[Data records]

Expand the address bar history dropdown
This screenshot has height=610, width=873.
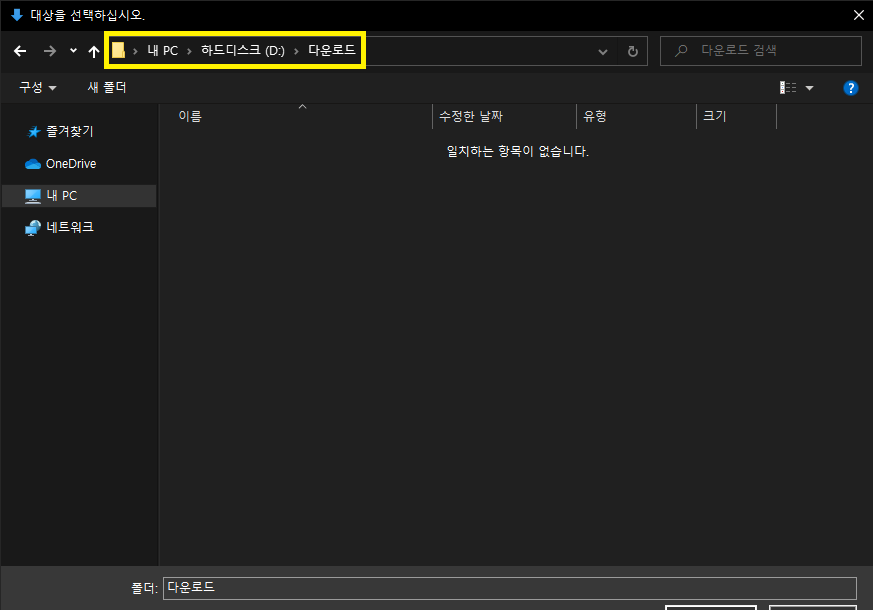click(603, 50)
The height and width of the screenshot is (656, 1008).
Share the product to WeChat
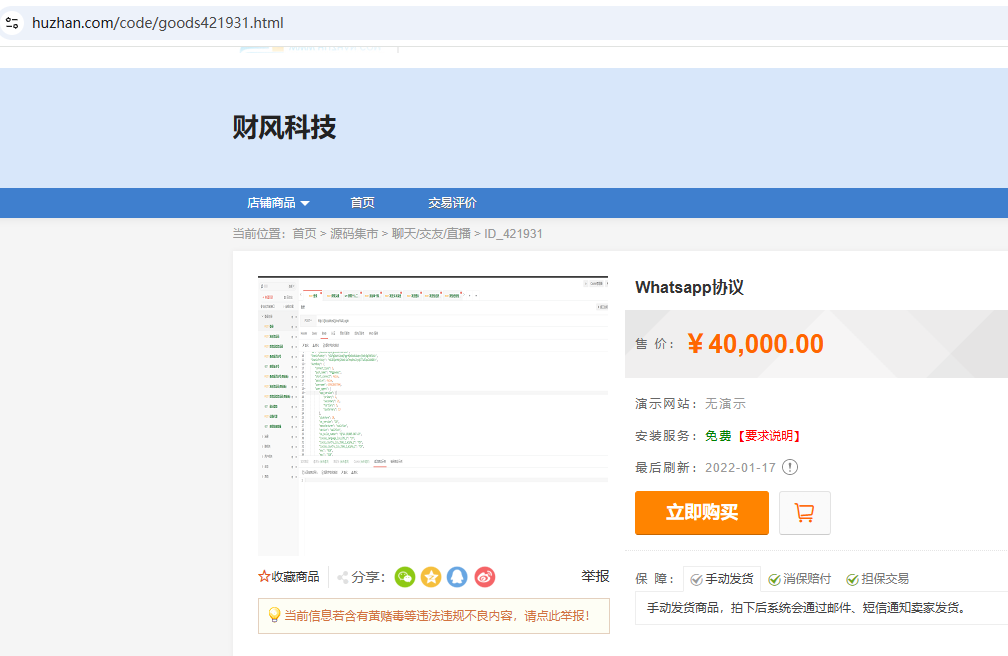[404, 577]
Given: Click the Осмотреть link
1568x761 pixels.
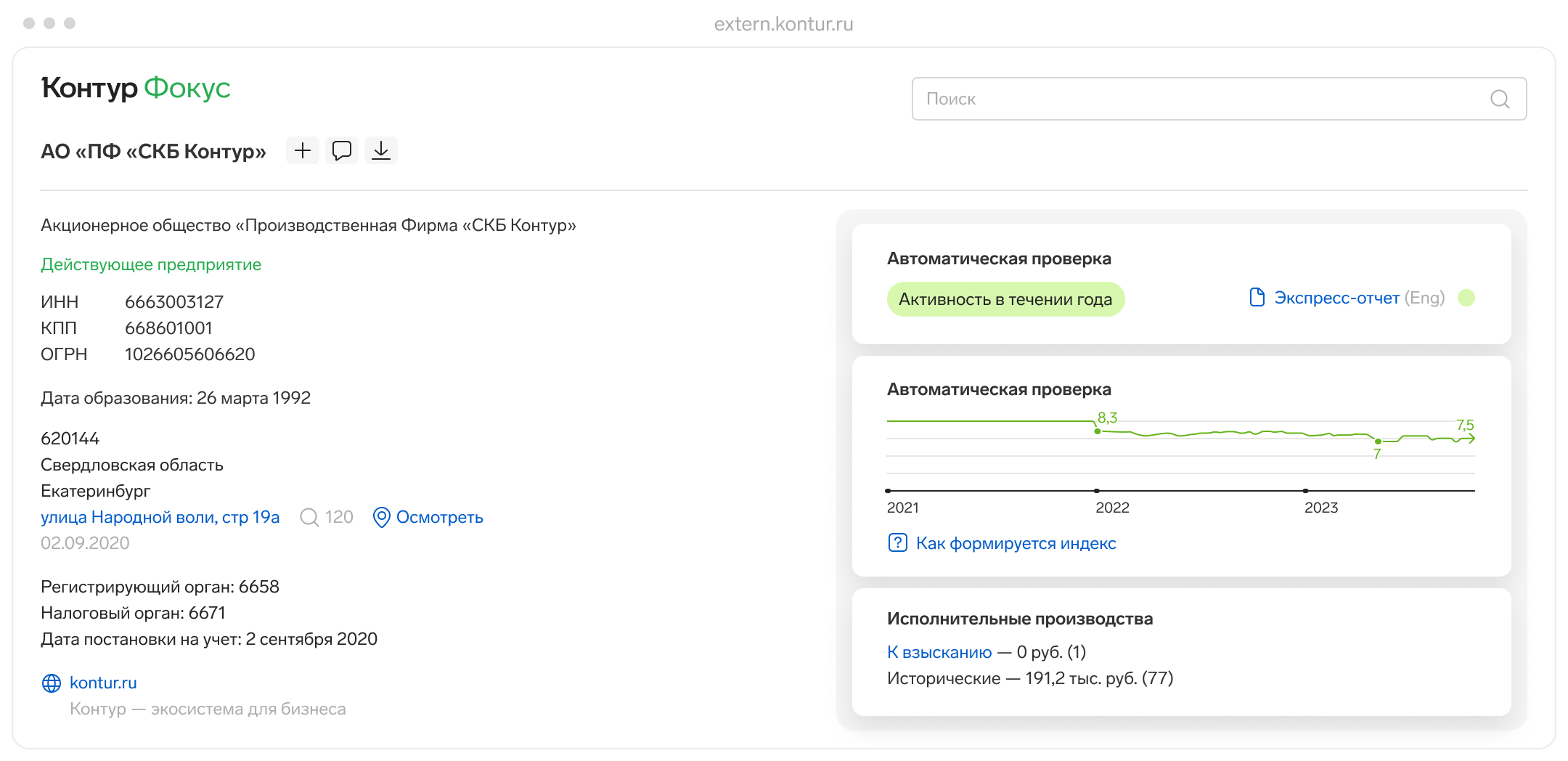Looking at the screenshot, I should (x=439, y=517).
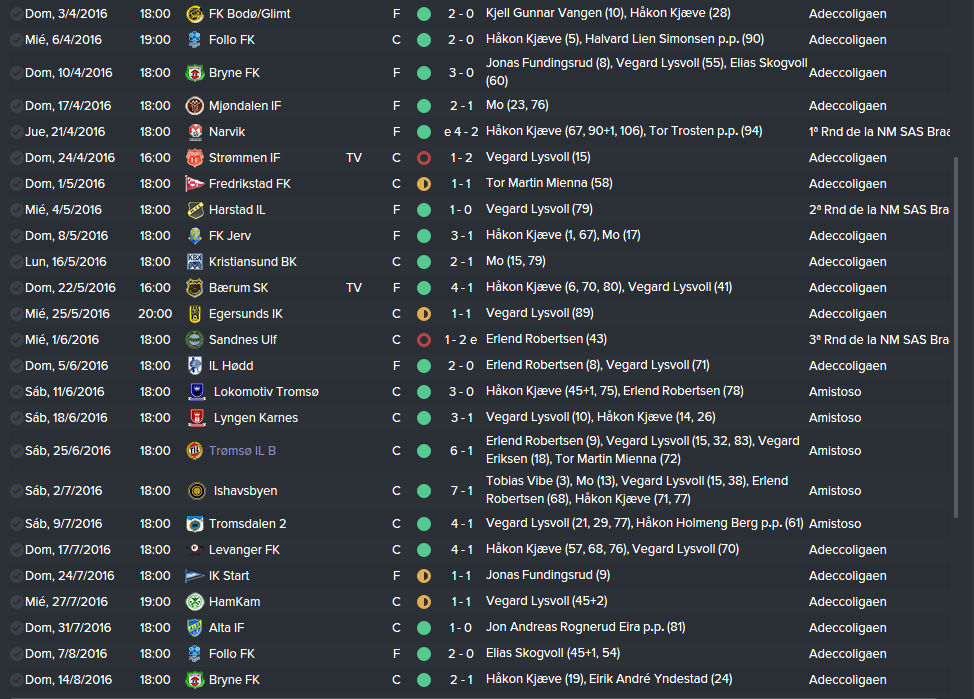Viewport: 974px width, 699px height.
Task: Click the Egersunds IK yellow crest
Action: point(194,314)
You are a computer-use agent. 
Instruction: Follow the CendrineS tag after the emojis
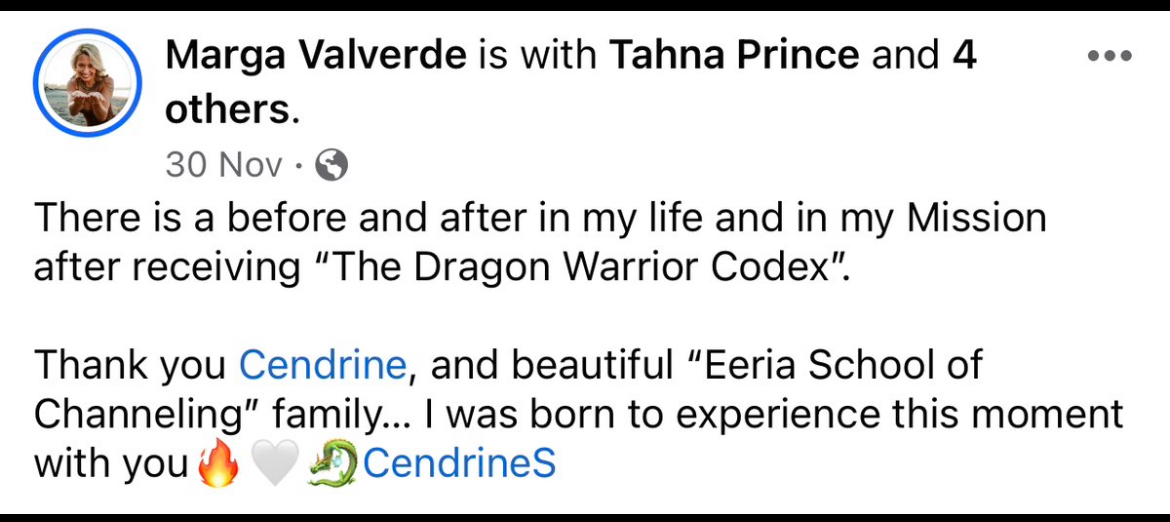point(459,463)

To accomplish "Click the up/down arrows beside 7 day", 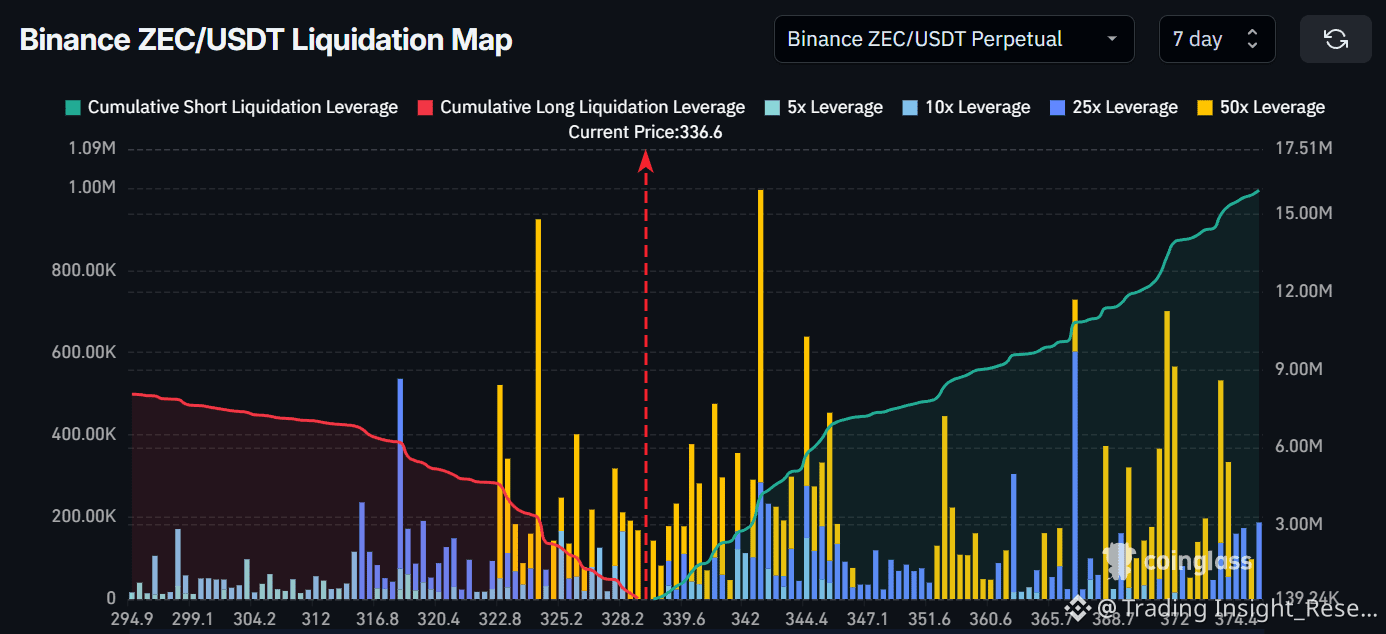I will 1252,40.
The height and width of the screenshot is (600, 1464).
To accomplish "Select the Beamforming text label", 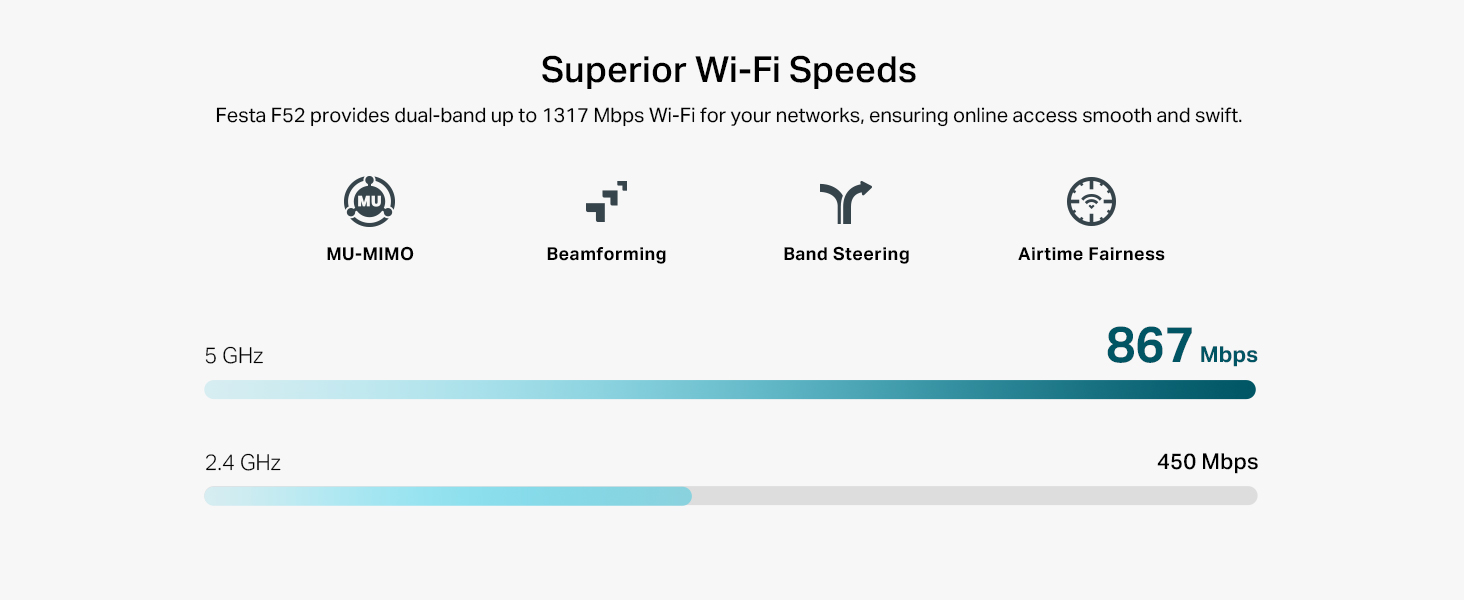I will 606,254.
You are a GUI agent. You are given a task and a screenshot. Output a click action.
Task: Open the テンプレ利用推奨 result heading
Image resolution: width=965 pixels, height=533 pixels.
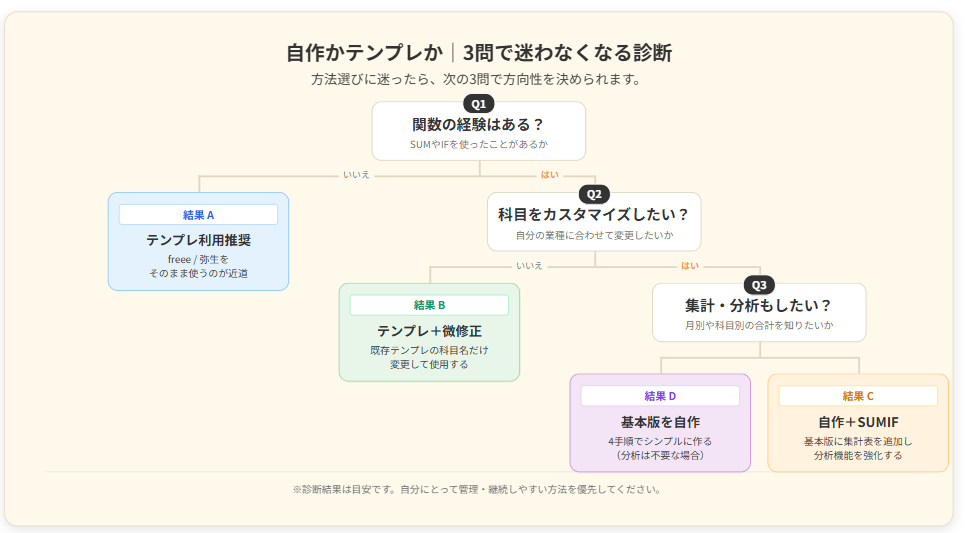[198, 240]
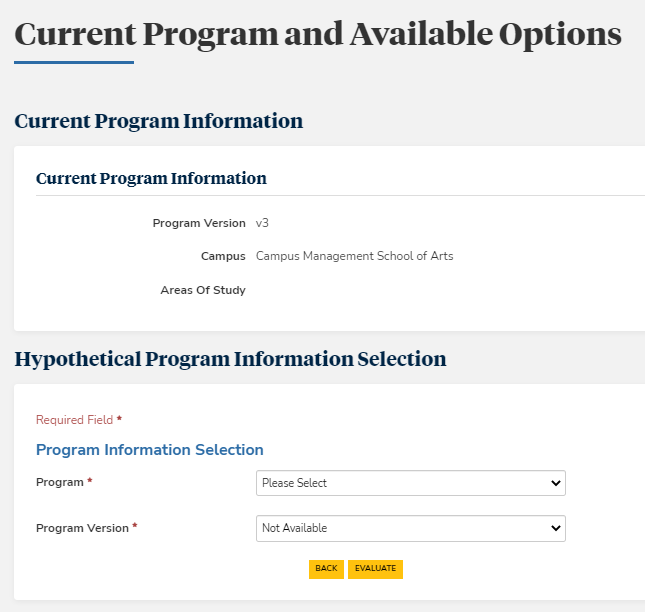Click the Campus Management School of Arts text
645x612 pixels.
coord(354,256)
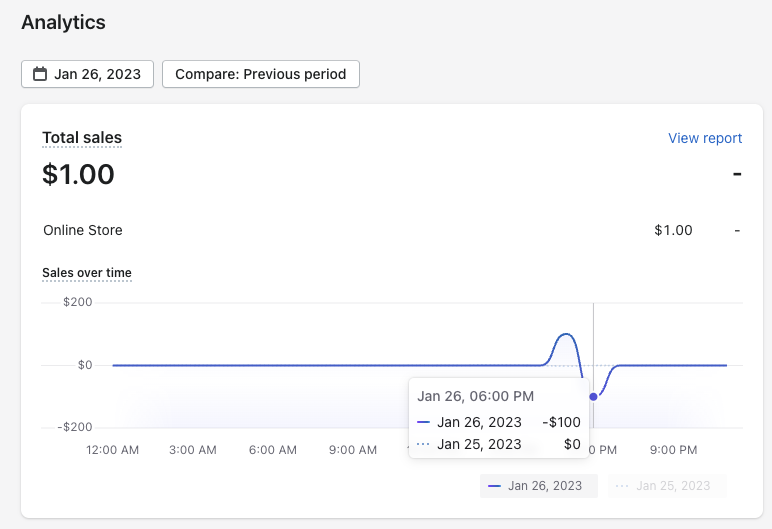Click the Analytics page heading
772x529 pixels.
(63, 22)
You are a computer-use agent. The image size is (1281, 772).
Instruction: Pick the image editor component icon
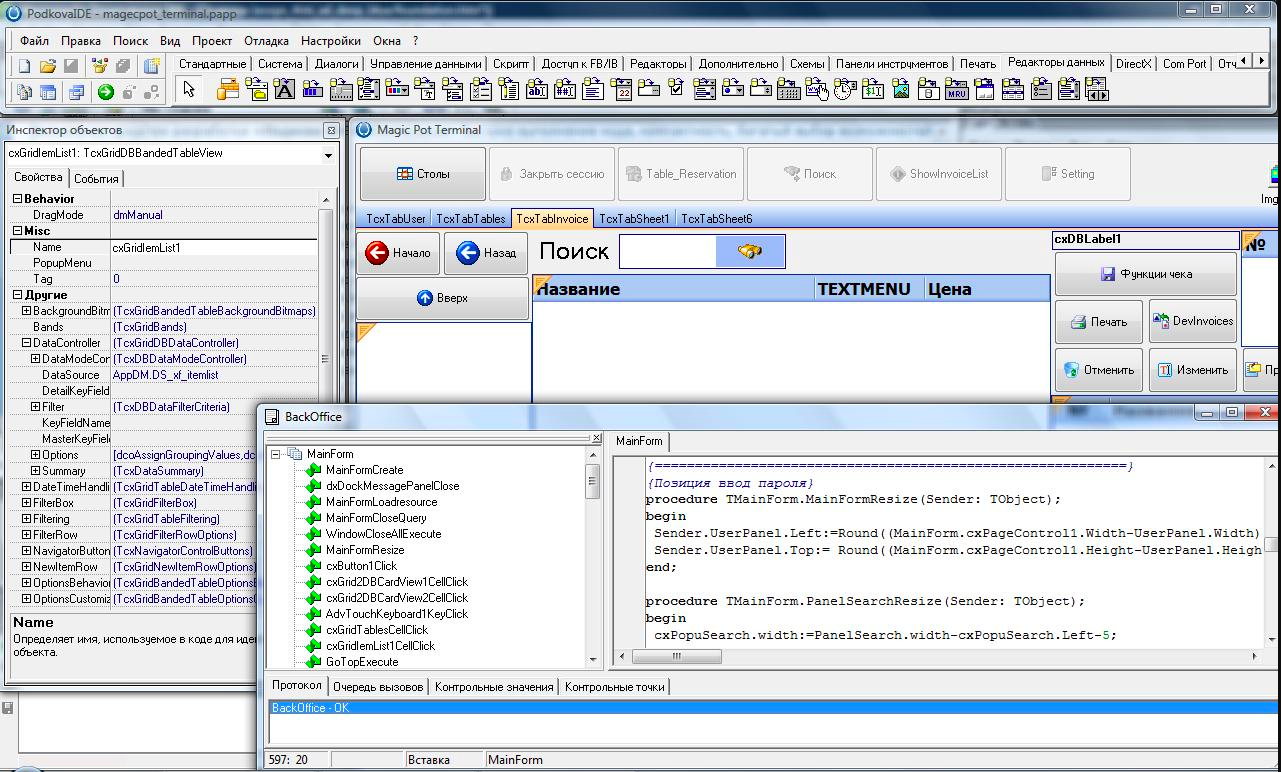[901, 91]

### What to work on
Search the entries above for lines containing the word "computer", and copy each one.

### Task solution
You are a computer-use agent. 
You are a computer-use agent. The image size is (1281, 772).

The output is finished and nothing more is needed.